• **EXERCISE OBJECTIVE**
The result should be every line in the material below containing the string "agent".

• **LISTED RECORDS**

= = =

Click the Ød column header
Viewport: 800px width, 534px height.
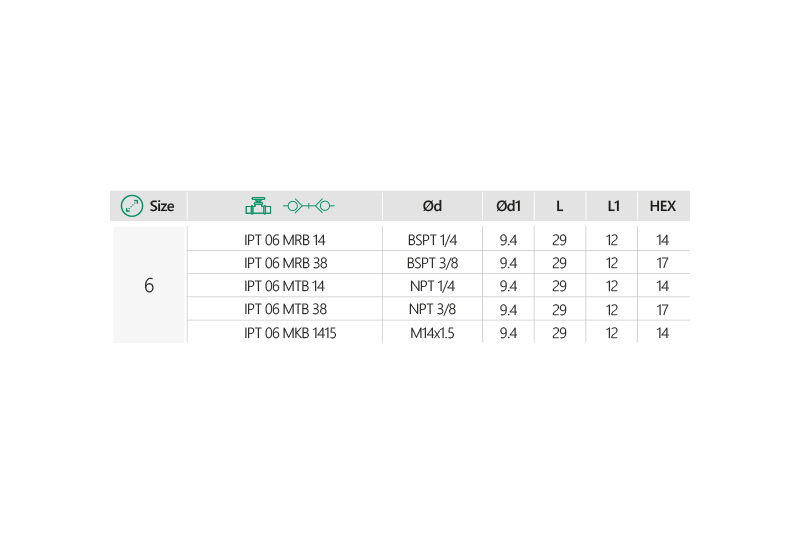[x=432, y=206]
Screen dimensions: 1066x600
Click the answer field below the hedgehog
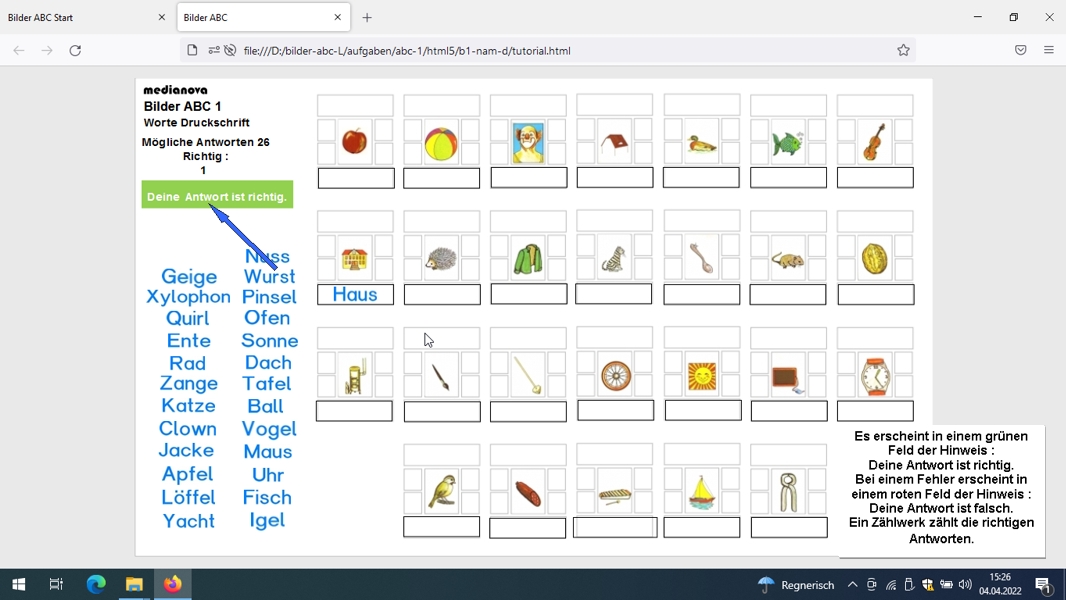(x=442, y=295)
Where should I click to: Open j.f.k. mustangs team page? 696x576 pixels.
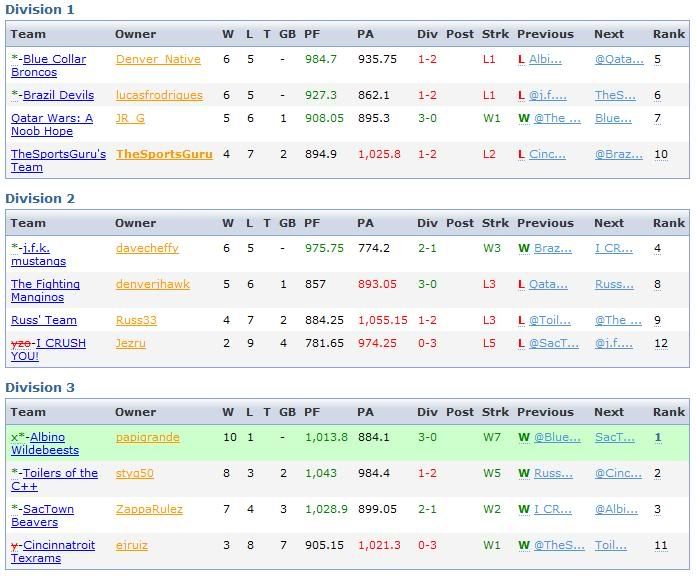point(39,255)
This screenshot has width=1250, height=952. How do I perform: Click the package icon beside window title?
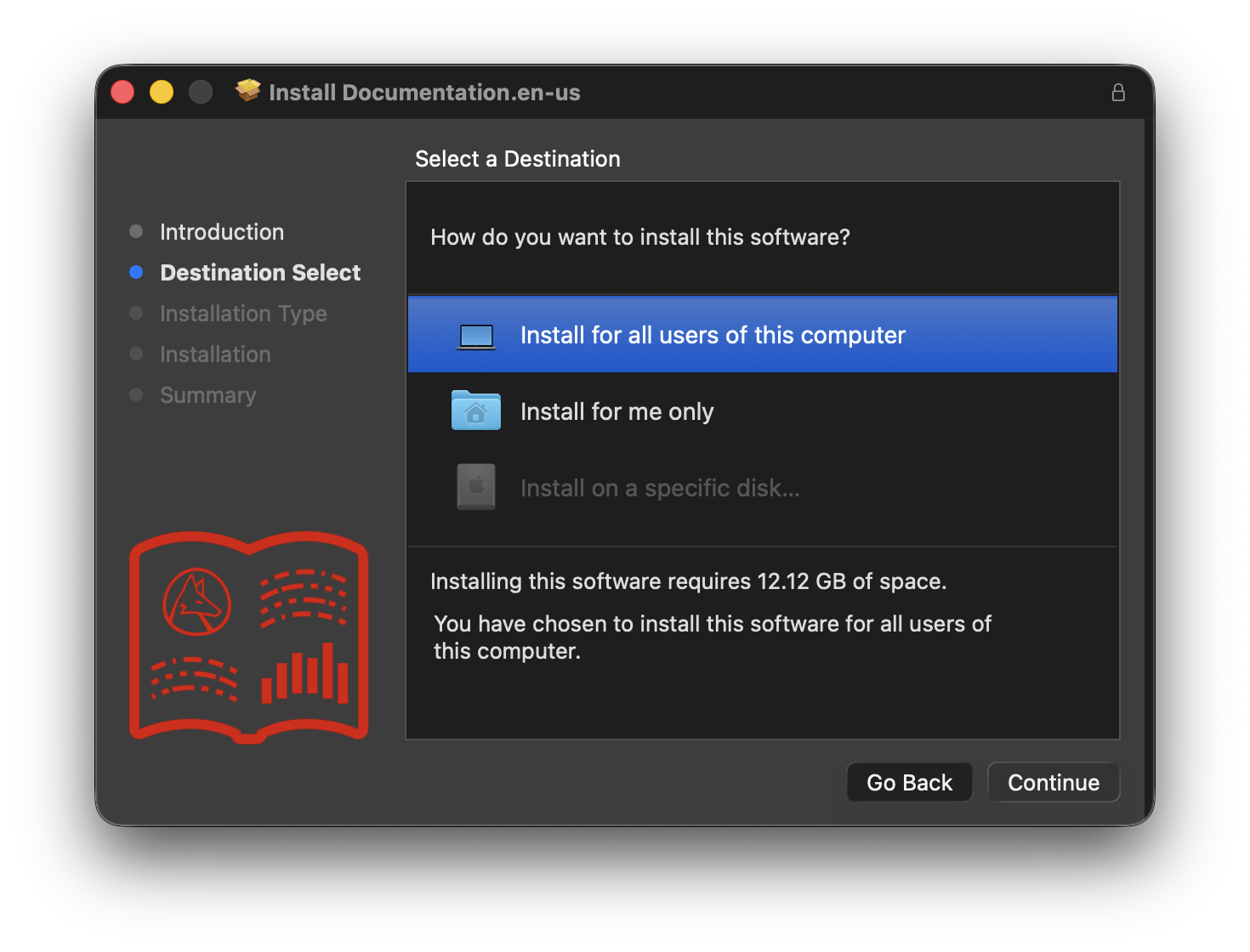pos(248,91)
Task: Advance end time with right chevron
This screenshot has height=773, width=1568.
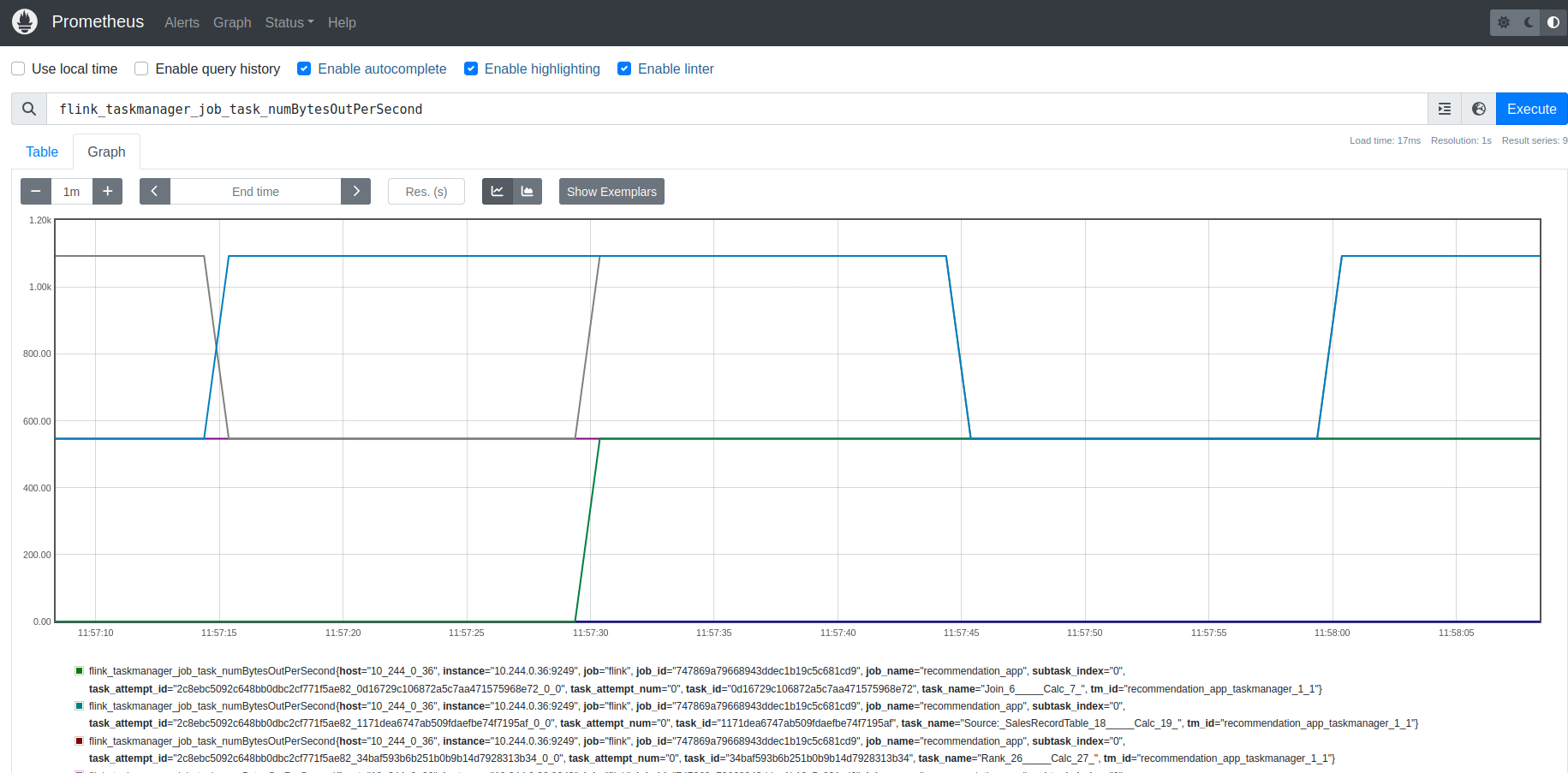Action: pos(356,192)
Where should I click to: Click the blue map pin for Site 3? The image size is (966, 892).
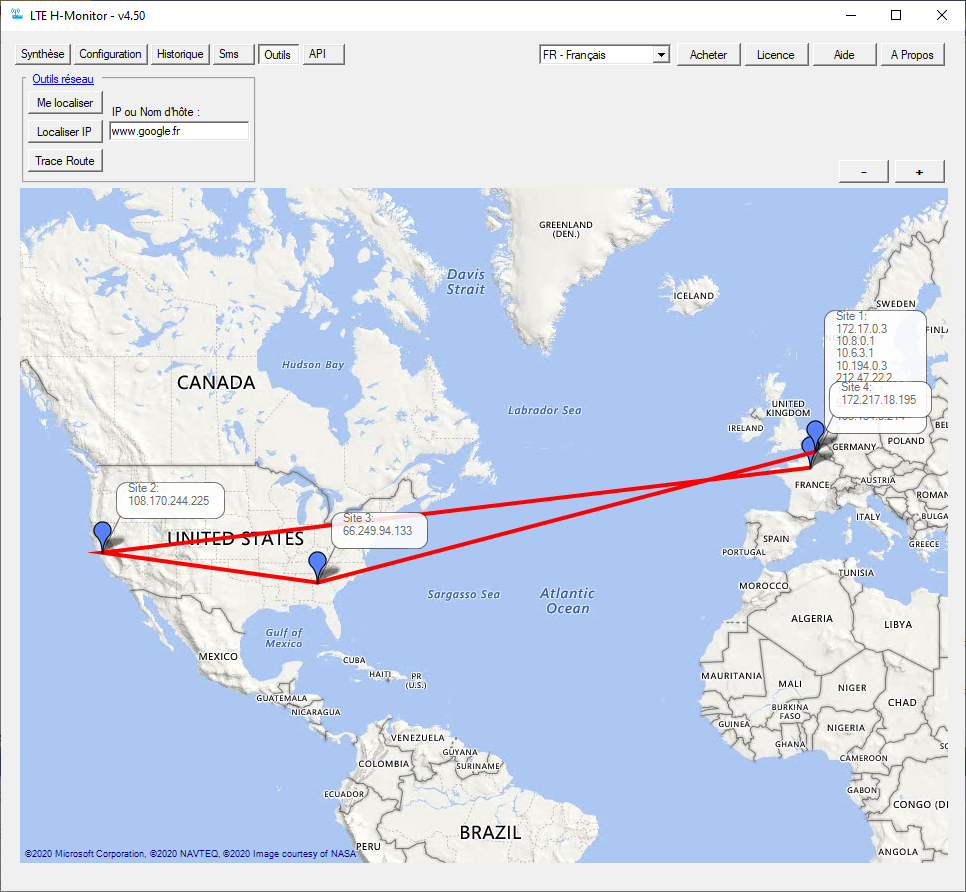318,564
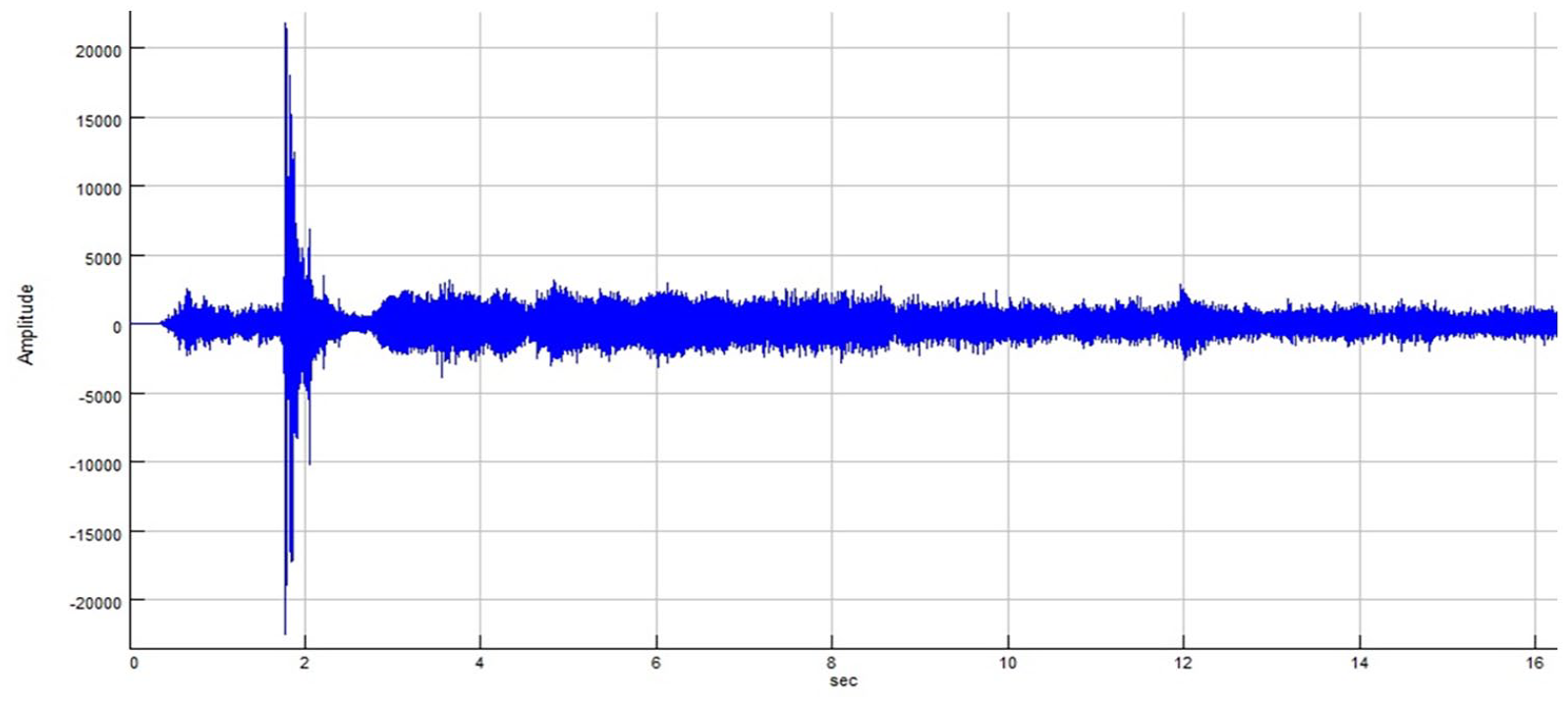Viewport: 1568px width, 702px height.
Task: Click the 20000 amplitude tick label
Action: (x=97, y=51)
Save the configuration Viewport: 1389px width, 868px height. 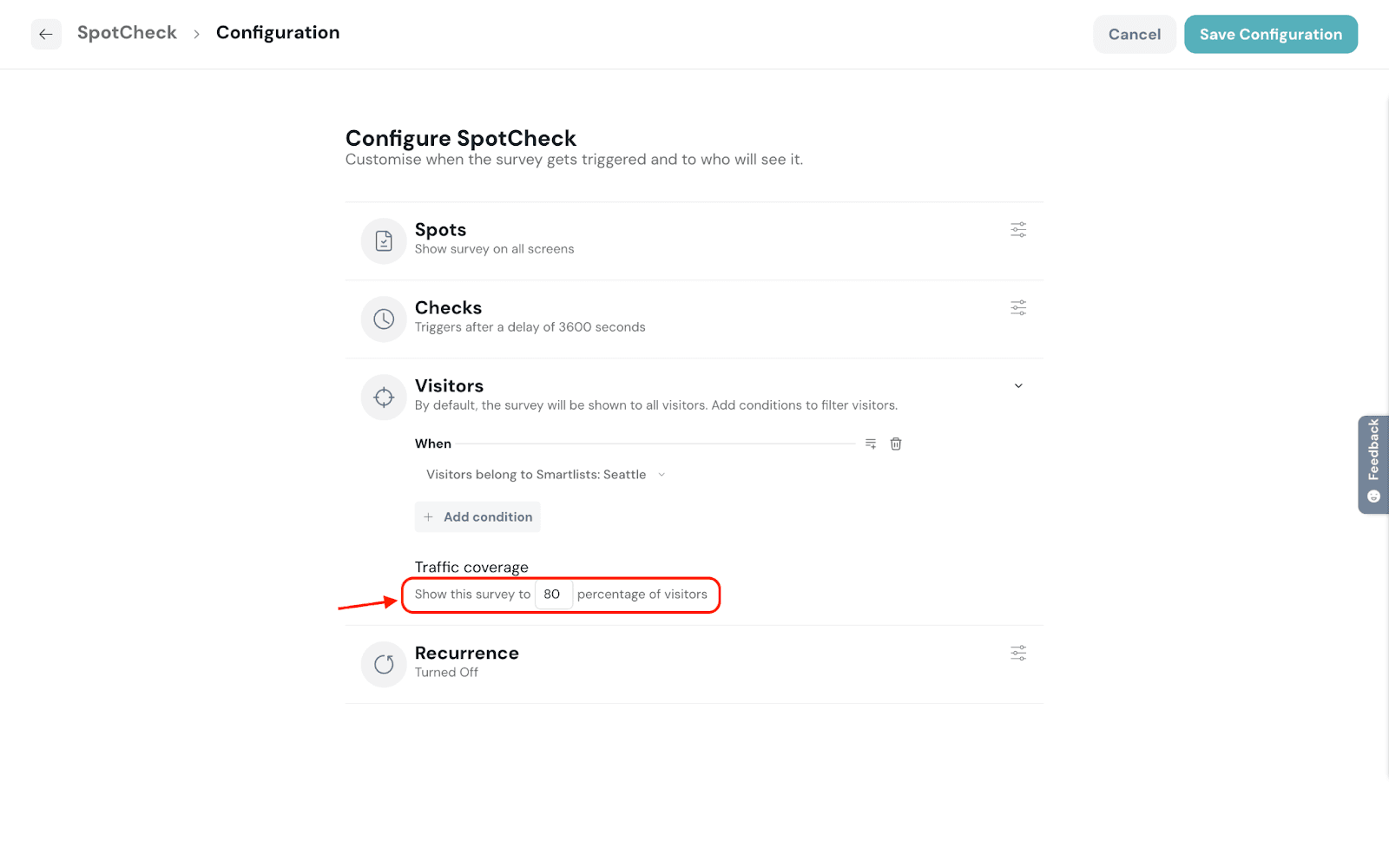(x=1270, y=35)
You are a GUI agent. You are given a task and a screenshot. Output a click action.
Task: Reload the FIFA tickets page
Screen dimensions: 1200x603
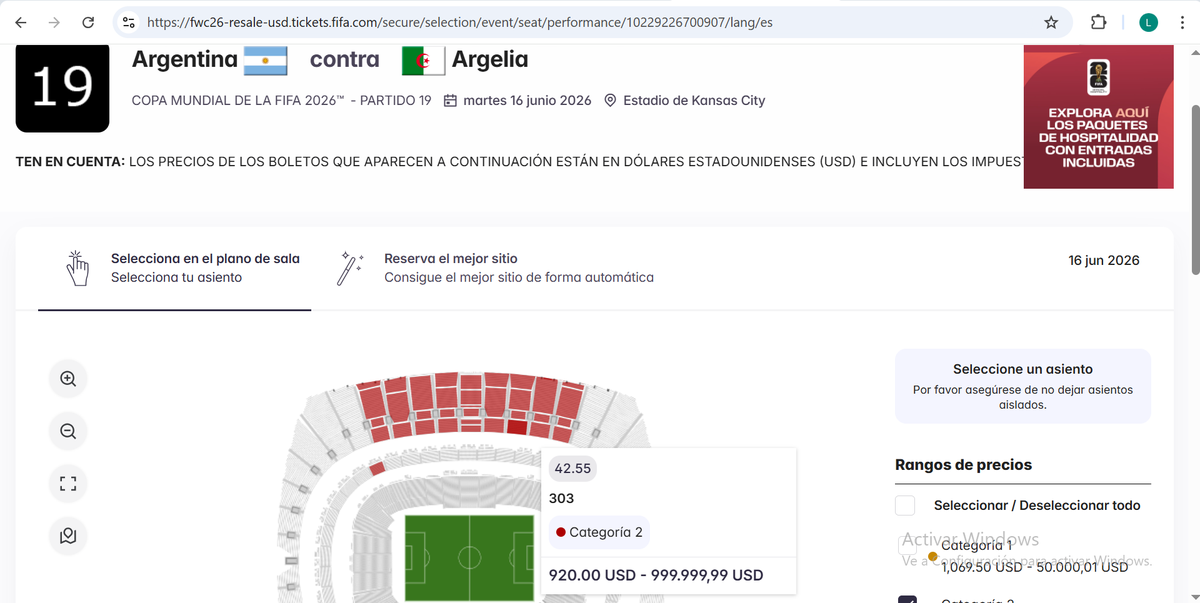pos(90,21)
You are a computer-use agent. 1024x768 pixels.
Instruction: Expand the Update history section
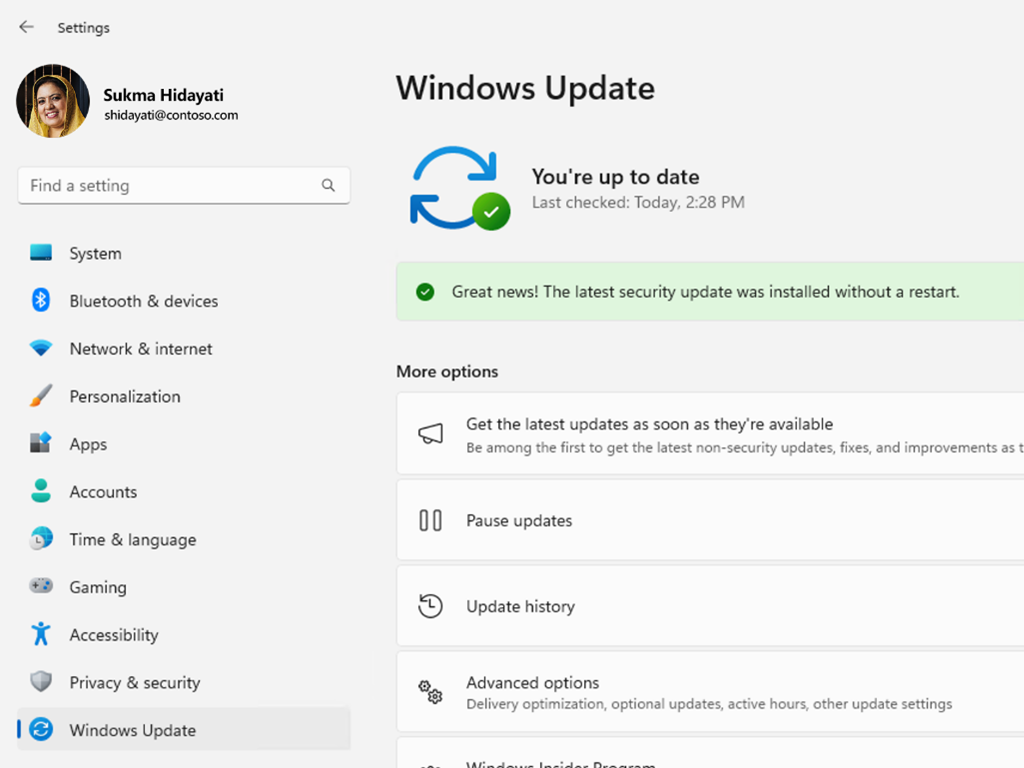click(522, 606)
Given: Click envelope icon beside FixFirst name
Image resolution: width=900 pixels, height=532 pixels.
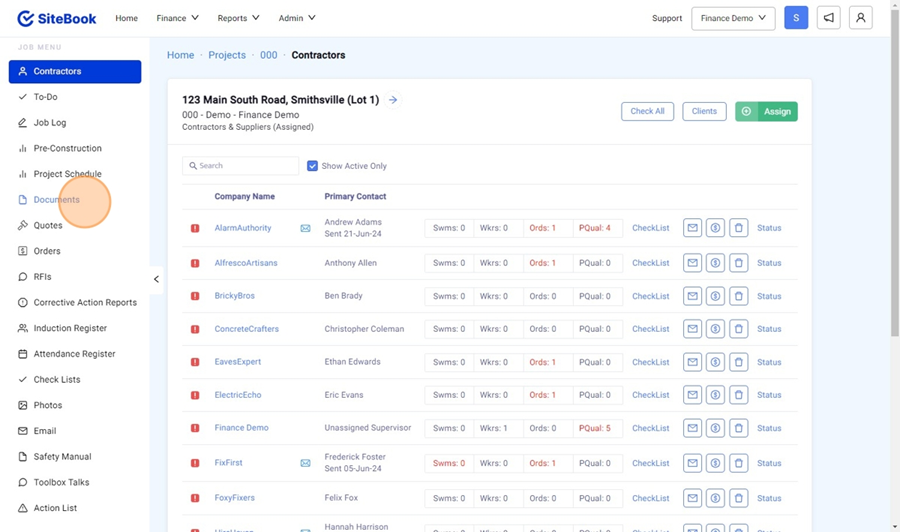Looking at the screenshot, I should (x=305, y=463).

= = =

• **REPLY TO THE TASK**
You are a GUI agent. You are given a task and a screenshot. Output a click action.
You are a computer-use agent. 1024x768 pixels.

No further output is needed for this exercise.